● SELECTED TEXT
···

[meteorite-list] New Horizons Returns New Images of Pluto En Route to Historic Encounter

Ron Baalke baalke at zagami.jpl.nasa.gov
Wed Feb 4 19:59:29 EST 2015



February 4, 2015
     
NASA Spacecraft Returns New Images of Pluto En Route to Historic Encounter

NASA's New Horizons spacecraft returned its first new images of Pluto on 
Wednesday, as the probe closes in on the dwarf planet. Although still just a 
dot along with its largest moon, Charon, the images come on the 109th 
birthday of Clyde Tombaugh, who discovered the distant icy world in 1930.

"My dad would be thrilled with New Horizons," said Clyde Tombaugh's 
daughter Annette Tombaugh, of Las Cruces, New Mexico. "To actually see the 
planet that he had discovered, and find out more about it -- to get to see 
the moons of Pluto-- he would have been astounded. I'm sure it would have 
meant so much to him if he were still alive today."

New Horizons was more than 126 million miles (nearly 203 million kilometers) 
away from Pluto when it began taking images. The new images, taken with New 
Horizons' telescopic Long-Range Reconnaissance Imager (LORRI) on Jan. 25 
and Jan. 27, are the first acquired during the spacecraft's 2015 approach 
to the Pluto system, which culminates with a close flyby of Pluto and its 
moons on July 14.

···

● WHAT YOU HAVE TO DO
Copy exactly the part of the New Horizons news text that opens with the words containing "February 4, 2015" and closes with "world in 1930.".

···

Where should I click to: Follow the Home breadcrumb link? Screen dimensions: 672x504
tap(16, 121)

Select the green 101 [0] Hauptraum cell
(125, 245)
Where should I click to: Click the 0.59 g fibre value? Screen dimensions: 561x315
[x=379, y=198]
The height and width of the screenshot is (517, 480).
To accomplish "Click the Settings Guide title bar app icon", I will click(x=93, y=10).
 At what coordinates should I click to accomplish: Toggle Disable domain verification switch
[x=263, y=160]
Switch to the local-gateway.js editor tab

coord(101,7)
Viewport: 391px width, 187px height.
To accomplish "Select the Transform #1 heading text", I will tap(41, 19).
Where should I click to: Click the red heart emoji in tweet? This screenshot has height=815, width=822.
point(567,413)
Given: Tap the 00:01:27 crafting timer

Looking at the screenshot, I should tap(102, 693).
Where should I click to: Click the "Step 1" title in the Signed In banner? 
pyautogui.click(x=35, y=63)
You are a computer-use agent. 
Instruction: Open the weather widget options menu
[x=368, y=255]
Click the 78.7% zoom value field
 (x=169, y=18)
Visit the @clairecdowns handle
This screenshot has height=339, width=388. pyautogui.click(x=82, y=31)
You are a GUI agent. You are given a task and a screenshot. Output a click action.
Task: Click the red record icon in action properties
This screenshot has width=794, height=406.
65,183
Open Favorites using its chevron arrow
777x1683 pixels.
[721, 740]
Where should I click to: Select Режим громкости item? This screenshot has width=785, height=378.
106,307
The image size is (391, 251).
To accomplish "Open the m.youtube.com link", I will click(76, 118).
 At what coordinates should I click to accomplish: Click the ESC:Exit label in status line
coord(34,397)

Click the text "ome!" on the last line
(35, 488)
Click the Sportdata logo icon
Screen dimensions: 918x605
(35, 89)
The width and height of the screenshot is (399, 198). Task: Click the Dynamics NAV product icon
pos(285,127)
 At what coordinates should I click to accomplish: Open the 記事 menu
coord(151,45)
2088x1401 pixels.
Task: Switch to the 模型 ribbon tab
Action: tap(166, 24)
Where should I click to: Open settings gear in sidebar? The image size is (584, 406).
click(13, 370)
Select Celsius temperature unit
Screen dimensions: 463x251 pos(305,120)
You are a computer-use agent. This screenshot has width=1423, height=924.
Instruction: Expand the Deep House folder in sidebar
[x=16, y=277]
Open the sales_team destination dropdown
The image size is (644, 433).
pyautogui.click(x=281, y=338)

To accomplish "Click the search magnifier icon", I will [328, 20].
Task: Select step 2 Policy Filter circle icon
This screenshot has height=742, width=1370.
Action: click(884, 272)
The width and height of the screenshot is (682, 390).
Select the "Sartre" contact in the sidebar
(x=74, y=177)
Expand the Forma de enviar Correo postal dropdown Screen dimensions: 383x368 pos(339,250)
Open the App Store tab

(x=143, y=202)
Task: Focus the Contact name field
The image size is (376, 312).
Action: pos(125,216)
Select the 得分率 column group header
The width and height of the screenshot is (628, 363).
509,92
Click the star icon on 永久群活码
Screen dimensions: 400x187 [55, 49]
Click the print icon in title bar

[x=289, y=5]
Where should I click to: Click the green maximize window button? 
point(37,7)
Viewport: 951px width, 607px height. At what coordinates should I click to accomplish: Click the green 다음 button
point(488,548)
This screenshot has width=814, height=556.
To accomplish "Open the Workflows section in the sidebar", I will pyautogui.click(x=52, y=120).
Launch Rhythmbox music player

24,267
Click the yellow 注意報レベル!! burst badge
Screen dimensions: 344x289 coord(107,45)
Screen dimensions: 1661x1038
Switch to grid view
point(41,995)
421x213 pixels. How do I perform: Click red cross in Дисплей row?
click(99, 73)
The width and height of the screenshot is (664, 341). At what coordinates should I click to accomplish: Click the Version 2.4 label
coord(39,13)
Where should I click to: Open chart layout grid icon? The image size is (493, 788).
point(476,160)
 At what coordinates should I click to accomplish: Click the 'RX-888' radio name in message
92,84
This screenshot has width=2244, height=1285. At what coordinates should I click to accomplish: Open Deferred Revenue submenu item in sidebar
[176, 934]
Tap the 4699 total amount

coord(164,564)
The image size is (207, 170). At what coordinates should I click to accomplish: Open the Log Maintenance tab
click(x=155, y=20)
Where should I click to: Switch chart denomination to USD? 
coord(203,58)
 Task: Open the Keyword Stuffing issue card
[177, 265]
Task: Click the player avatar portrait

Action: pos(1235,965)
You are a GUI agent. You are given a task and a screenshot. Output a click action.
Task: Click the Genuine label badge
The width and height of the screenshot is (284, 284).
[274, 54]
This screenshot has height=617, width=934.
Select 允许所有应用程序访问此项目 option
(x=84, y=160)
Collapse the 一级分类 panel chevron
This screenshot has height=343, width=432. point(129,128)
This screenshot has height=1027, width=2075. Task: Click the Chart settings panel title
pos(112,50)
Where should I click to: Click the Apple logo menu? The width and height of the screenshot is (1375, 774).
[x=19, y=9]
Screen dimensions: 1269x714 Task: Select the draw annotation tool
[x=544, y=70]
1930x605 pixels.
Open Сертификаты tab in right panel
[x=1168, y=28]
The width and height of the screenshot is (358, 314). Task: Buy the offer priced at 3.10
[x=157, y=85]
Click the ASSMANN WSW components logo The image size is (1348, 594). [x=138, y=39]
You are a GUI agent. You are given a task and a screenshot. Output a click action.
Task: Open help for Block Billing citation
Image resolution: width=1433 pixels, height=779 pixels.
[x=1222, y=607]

···

● TASK SOLUTION
February 4, 2015
     
NASA Spacecraft Returns New Images of Pluto En Route to Historic Encounter

NASA's New Horizons spacecraft returned its first new images of Pluto on 
Wednesday, as the probe closes in on the dwarf planet. Although still just a 
dot along with its largest moon, Charon, the images come on the 109th 
birthday of Clyde Tombaugh, who discovered the distant icy world in 1930.